She pushed the memory to the back of her mind. She wouldn’t let Fabien Coste ruin her big day. With any luck she wouldn’t see him today. He must have much better things to do than attend the opening of Bellefontaine.
She got up, opened her window to let the sunlight and the fresh morning breeze in, and looked at the garden below. The landscape gardeners Paul recommended had cut down bushes, mowed the grass, dug out flower beds and resurfaced the terrace. A patch of land had been cleared for her fruit and vegetable plot and she couldn’t wait to get started, even if she knew that taking care of a garden would be a lot harder than looking after the tubs she’d kept in the tiny courtyard of her Manchester terraced house. It would be worth it, and she’d never been afraid of hard work.

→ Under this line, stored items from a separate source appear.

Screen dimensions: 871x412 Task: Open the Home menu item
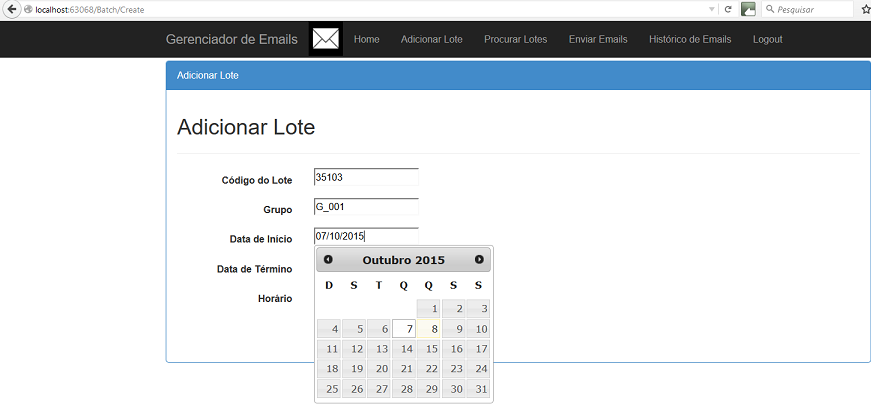coord(367,39)
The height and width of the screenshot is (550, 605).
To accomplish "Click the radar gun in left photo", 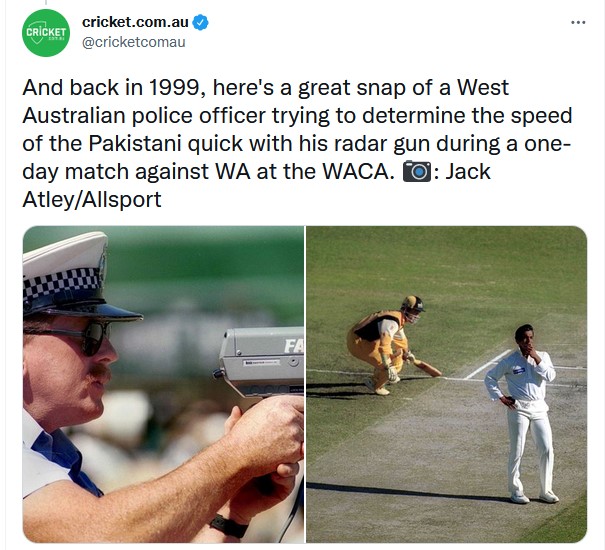I will [x=260, y=362].
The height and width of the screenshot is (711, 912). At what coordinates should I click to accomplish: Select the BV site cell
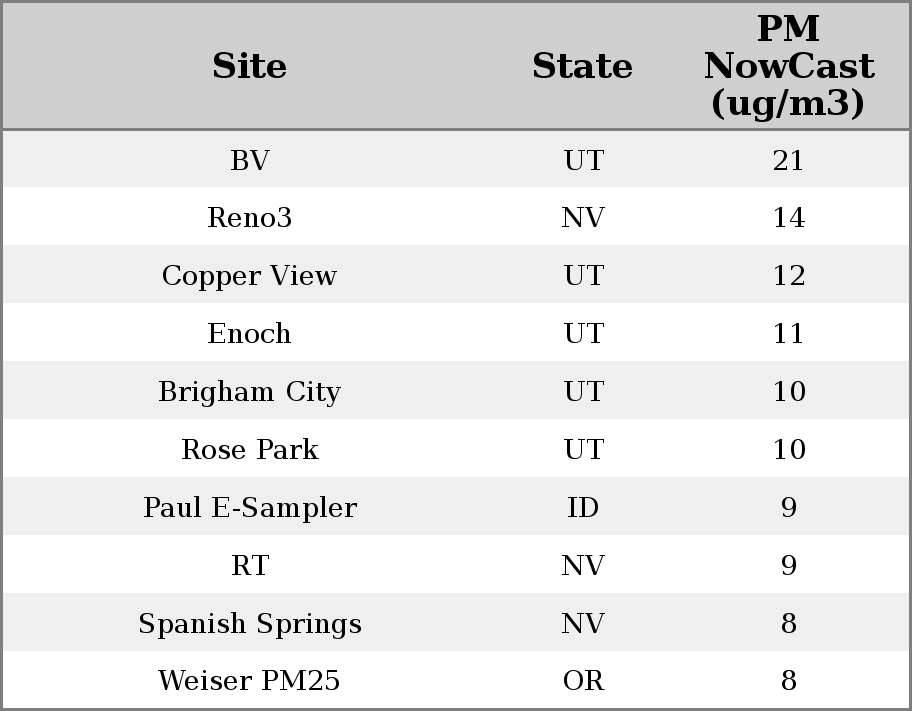(250, 161)
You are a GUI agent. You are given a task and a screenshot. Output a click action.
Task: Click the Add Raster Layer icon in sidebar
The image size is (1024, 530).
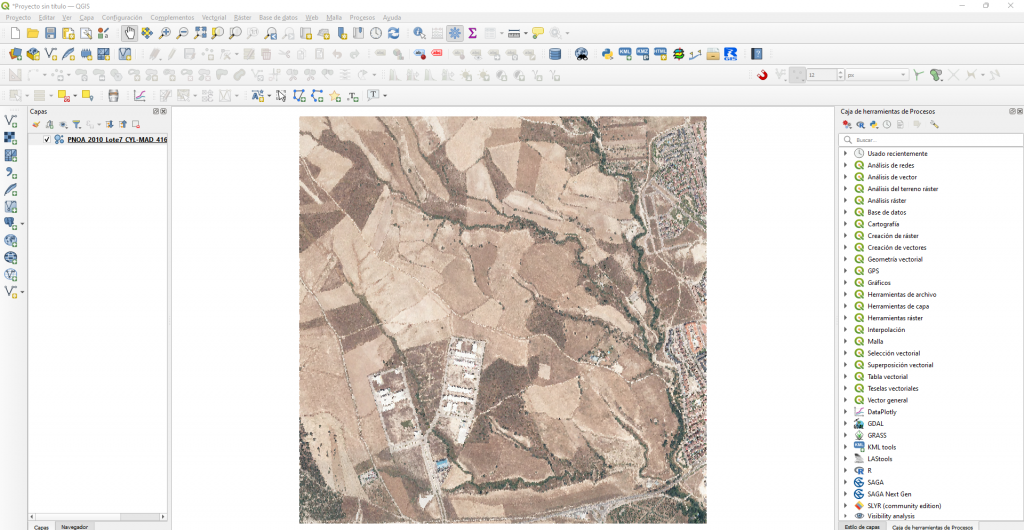[x=11, y=138]
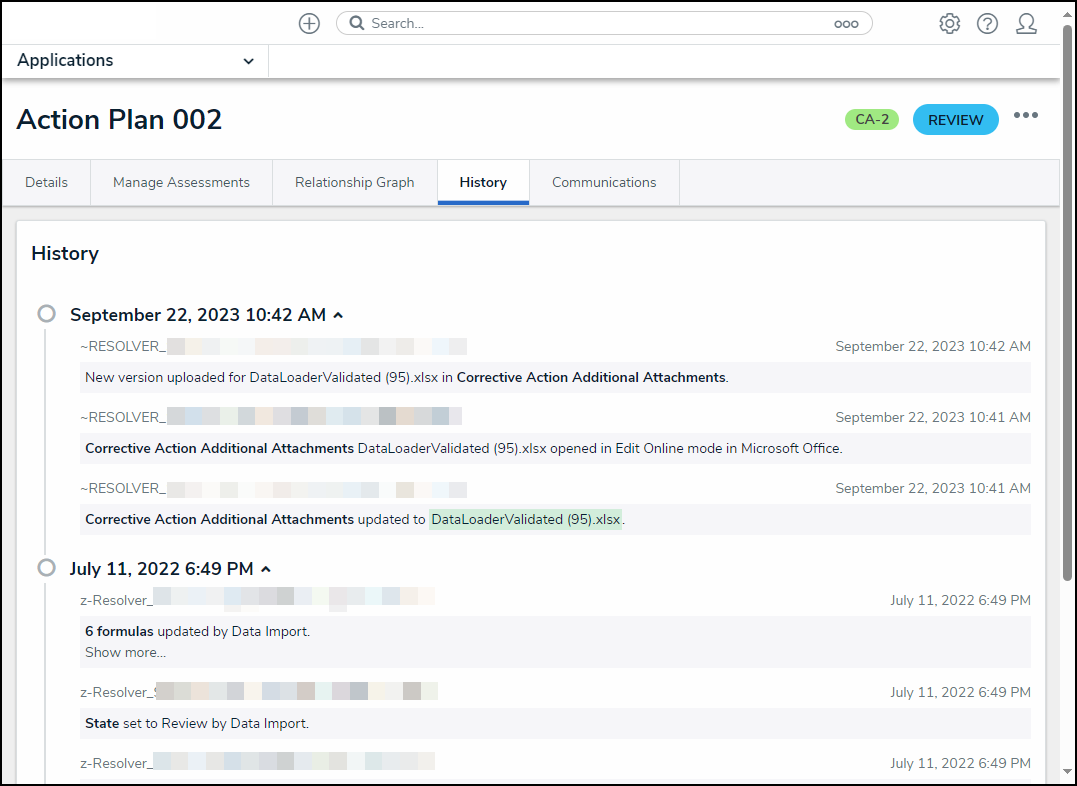Open the Communications tab
Viewport: 1077px width, 786px height.
point(604,183)
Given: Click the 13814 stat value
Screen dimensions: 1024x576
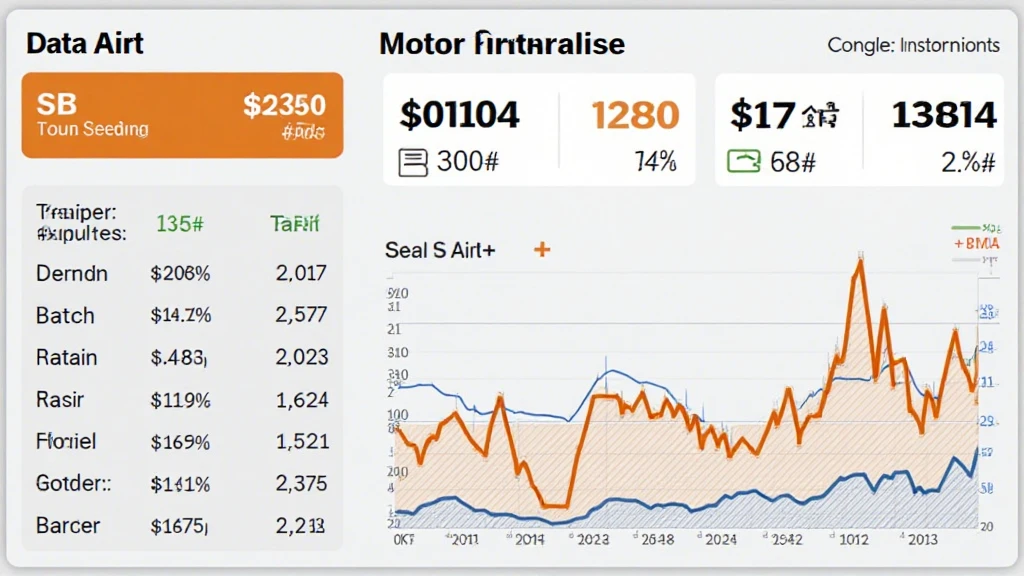Looking at the screenshot, I should coord(944,115).
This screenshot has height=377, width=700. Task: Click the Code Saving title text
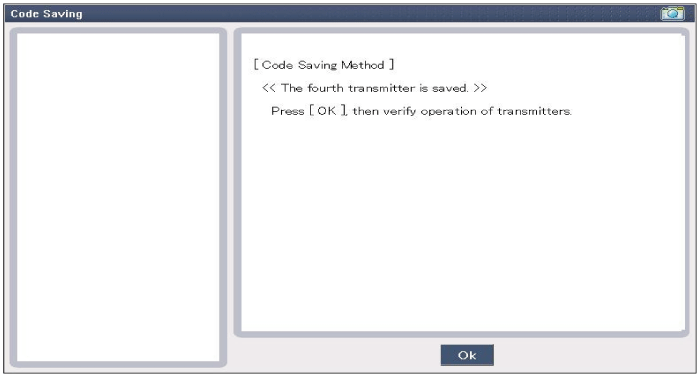[46, 14]
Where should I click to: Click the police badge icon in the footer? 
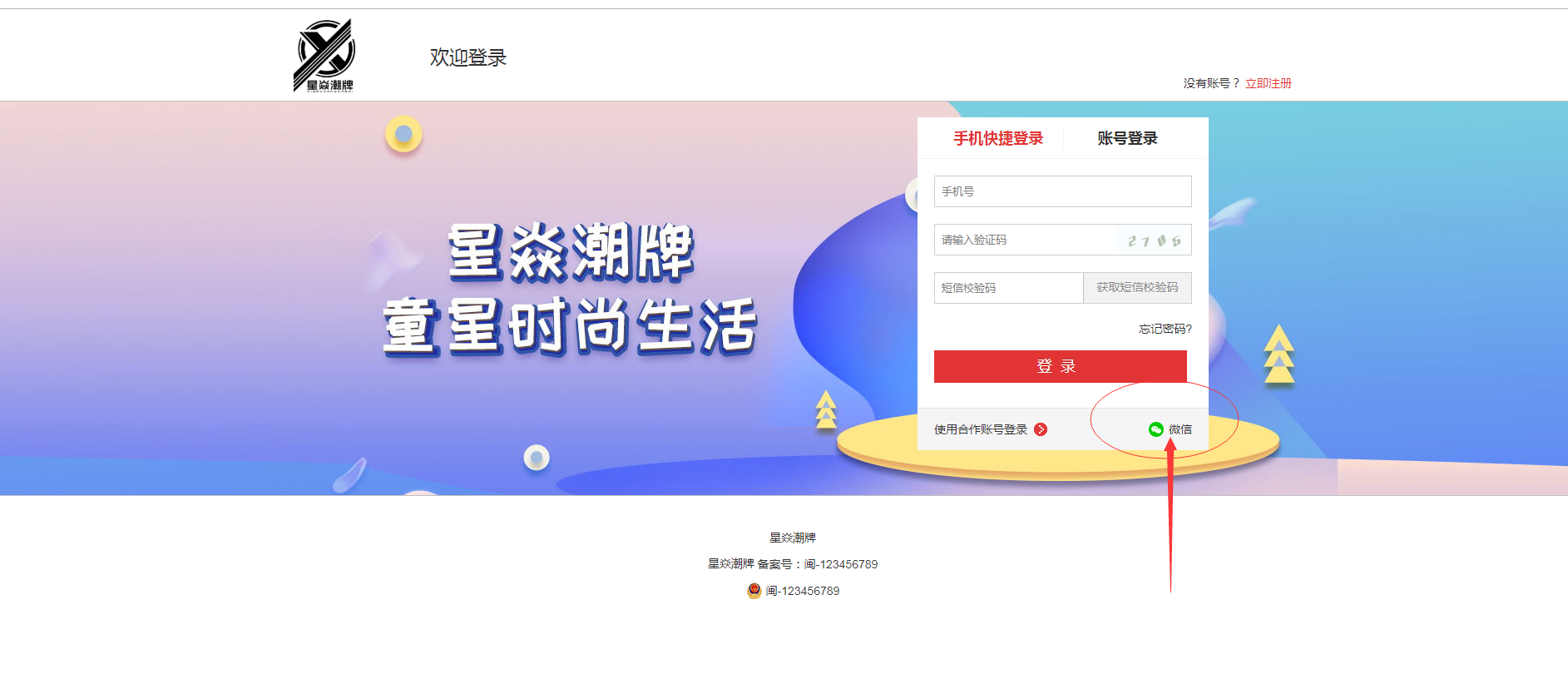click(x=754, y=591)
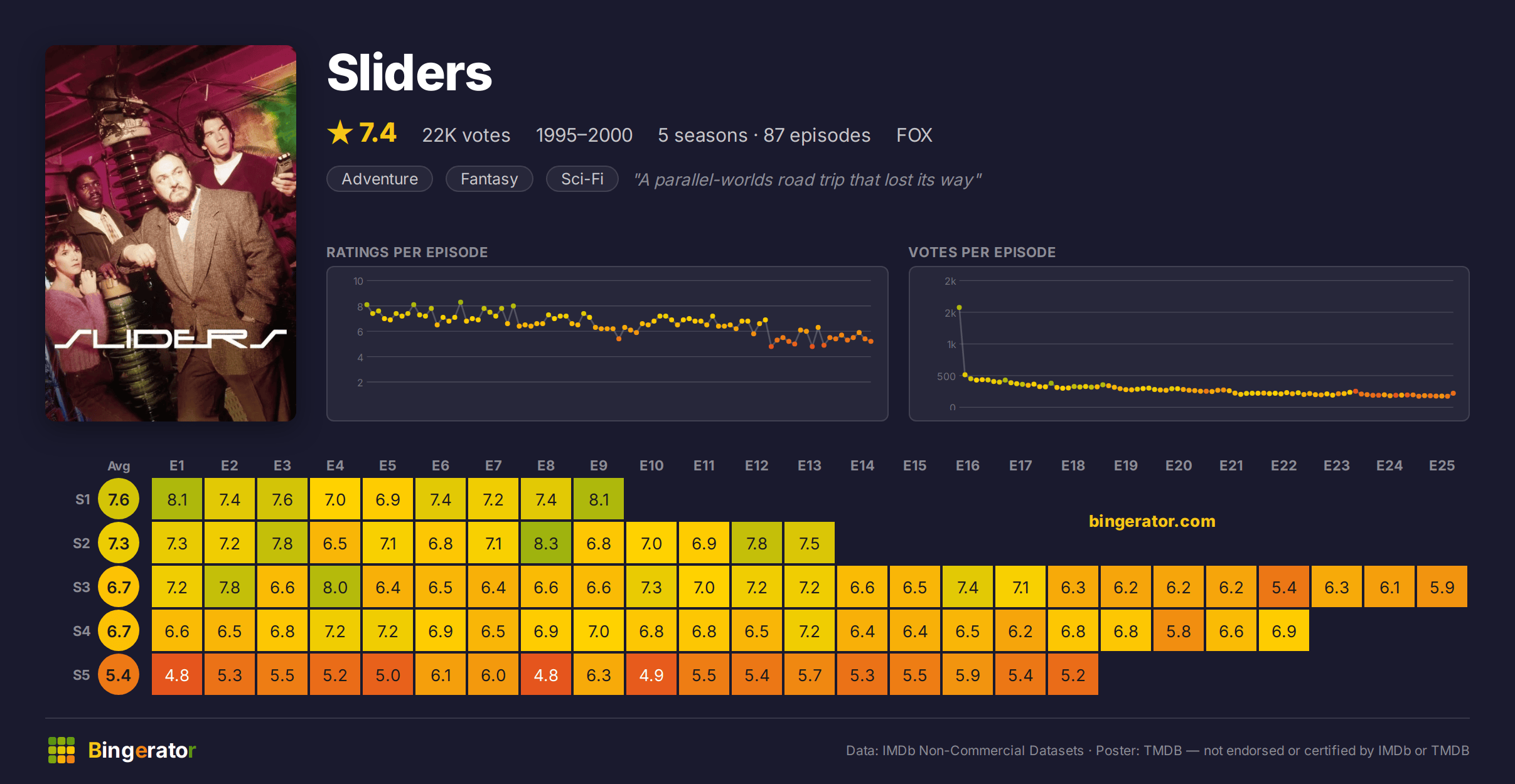Screen dimensions: 1515x784
Task: Click the Bingerator wordmark in footer
Action: pyautogui.click(x=142, y=750)
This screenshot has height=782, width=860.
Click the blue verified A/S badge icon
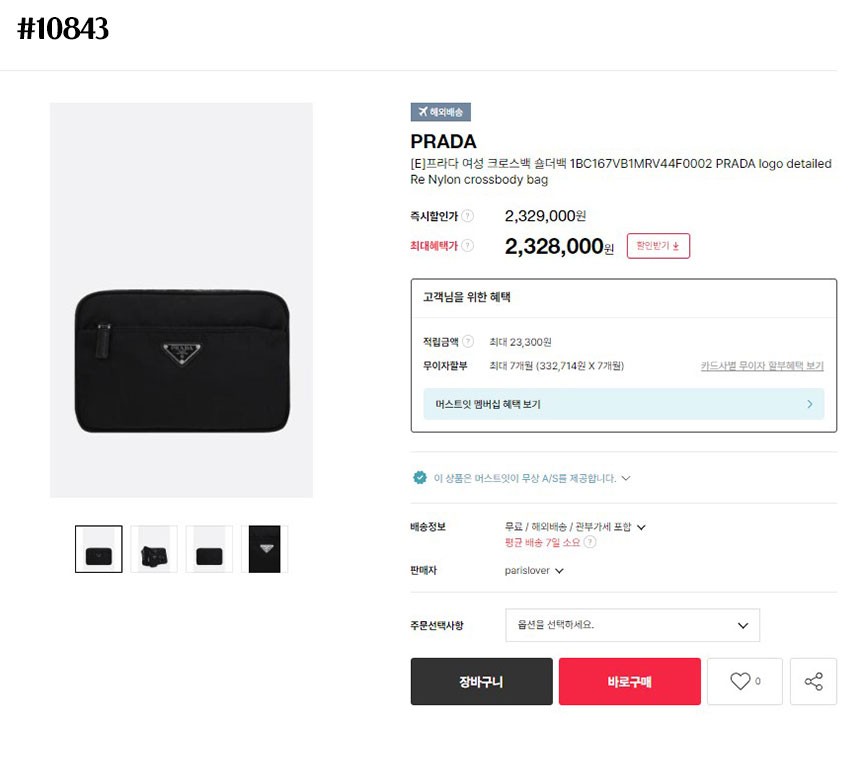pos(420,478)
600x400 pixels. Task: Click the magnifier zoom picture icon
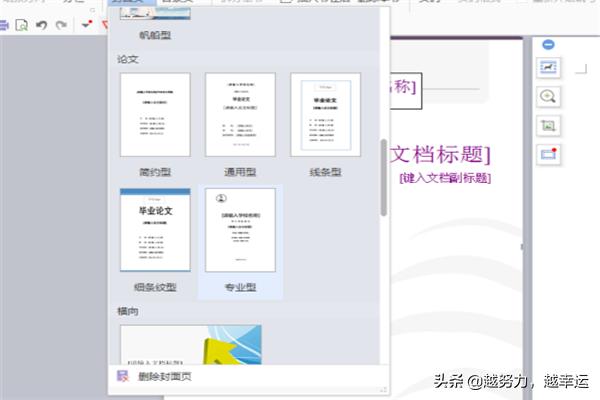pyautogui.click(x=548, y=96)
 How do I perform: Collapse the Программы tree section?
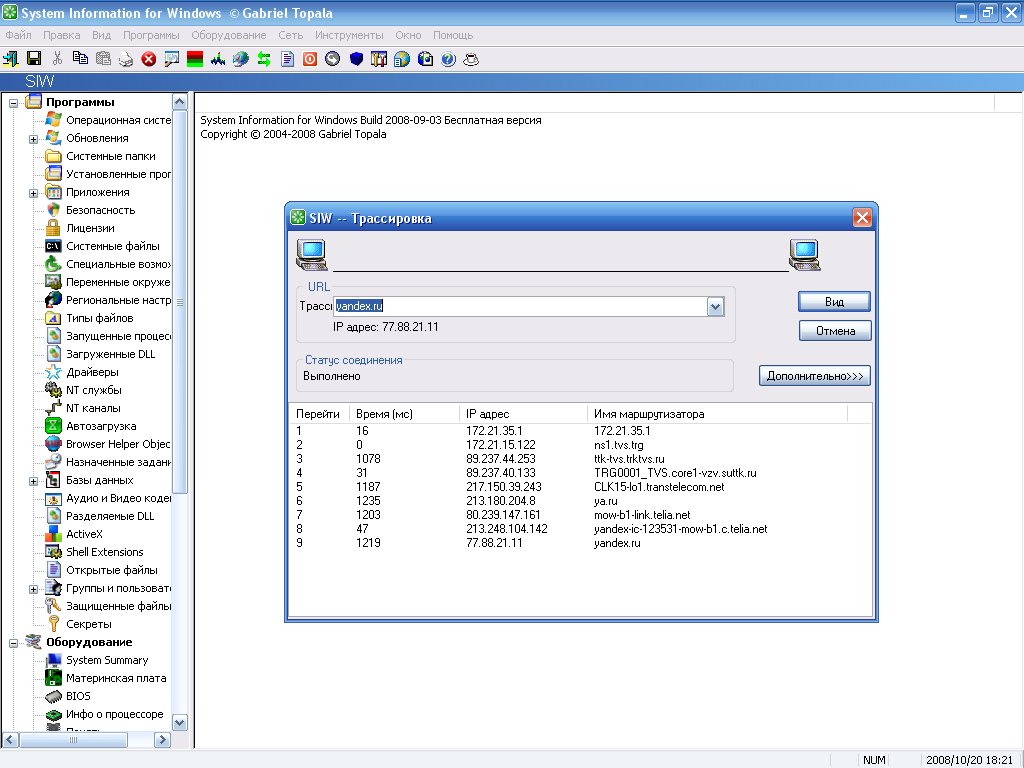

‘Hippy chic retreat, indeed,’ she mumbled, remembering Fabien’s comments about her plans for Bellefontaine’s organic vegetable and fruit garden.
The garden had revealed surprising secrets. Several stones carved with ancient inscriptions in Latin had been recovered from the edge of the cedar forest, near where she’d found the statue. She had emailed photos to the Antiquity Museum at Arles and a Professor Laurent Orsini had phoned a few days later to say that the site looked promising and that he’d be in touch to arrange a visit.
After a quick shower, she dressed in jeans and a long-sleeved red T-shirt, pulled her hair into a ponytail, and knotted a navy blue jumper on her shoulders. She would have time to change before the party. First she had to drive to Bonnieux to collect the organic meat that Monsieur Lefèvre, the village butcher, had reluctantly agreed to order for her after muttering that there was nothing wrong with his sausages.
She ran downstairs and sighed impatiently when she came across the cellar door, partly open once again. She really had to be more vigilant … She pushed the door shut, carried on into the kitchen and stepped into a puddle of water.
What had she forgotten this time? She glanced at the sink. The taps were closed.
She walked into the utility and let out a moan. The freezer door was ajar. All the food she’d prepared for the party had defrosted during the night and was now ruined, and the ice-creams and sorbets she’d made were reduced to a sugary mush that leaked and congealed on the floor tiles. Right now, she wanted nothing more than to sit down and cry. Instead, she grabbed hold of a bucket, filled it up with water and started mopping the floor. Weeping wouldn’t achieve anything. She had the house to get ready and a party to organise. What she should do however was to consult a doctor. She’d never been so distracted, so forgetful, even when working under pressure at the bank …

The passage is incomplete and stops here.